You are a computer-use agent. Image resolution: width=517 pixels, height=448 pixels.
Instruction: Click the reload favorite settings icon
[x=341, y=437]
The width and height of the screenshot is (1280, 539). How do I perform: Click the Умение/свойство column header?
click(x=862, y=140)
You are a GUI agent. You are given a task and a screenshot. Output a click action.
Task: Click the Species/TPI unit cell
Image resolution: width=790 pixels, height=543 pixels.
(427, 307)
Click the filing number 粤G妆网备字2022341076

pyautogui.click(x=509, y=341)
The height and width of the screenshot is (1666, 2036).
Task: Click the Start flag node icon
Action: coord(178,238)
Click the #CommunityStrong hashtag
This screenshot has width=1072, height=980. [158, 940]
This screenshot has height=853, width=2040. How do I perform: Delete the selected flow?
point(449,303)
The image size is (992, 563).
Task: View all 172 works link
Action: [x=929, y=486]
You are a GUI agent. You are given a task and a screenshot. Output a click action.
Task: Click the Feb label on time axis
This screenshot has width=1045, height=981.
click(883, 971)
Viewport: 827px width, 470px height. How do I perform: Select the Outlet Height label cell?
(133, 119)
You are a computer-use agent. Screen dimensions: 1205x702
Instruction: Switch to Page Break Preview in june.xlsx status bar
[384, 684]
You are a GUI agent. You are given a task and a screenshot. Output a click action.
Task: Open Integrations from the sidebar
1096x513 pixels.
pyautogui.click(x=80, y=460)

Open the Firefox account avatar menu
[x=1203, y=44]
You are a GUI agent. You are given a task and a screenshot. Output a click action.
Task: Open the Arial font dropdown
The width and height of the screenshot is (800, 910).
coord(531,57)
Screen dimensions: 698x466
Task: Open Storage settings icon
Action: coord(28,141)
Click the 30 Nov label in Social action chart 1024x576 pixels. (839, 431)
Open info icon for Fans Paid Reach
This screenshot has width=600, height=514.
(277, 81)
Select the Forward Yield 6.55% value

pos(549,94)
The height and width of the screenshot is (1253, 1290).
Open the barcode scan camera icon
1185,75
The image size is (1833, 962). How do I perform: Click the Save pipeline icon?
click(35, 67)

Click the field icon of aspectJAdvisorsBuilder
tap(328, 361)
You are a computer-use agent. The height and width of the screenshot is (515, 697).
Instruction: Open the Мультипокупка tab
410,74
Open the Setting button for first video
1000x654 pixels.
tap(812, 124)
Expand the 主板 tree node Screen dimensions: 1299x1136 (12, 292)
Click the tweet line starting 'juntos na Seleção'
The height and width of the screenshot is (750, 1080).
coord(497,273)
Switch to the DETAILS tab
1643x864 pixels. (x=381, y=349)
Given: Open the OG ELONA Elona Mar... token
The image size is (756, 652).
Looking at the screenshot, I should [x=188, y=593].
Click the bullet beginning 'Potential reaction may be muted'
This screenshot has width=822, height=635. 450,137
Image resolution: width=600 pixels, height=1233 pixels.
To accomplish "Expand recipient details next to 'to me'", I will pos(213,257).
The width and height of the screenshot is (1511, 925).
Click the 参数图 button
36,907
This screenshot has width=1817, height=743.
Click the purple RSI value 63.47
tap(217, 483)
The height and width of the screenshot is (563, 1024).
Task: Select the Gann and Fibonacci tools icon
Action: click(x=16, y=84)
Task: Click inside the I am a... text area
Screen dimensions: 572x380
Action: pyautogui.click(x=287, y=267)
☆ ☆ ☆ ☆ ☆ ☆ ☆
> [EXERCISE DETAILS] Report each line of the records that holds the word "computer".

> [COMPLETED TASK]
You are a computer-use agent. Image resolution: width=517 pixels, height=448 pixels.
You are a computer-use agent. Screen dimensions: 1205x702
You are a computer-use agent. The height and width of the screenshot is (515, 697).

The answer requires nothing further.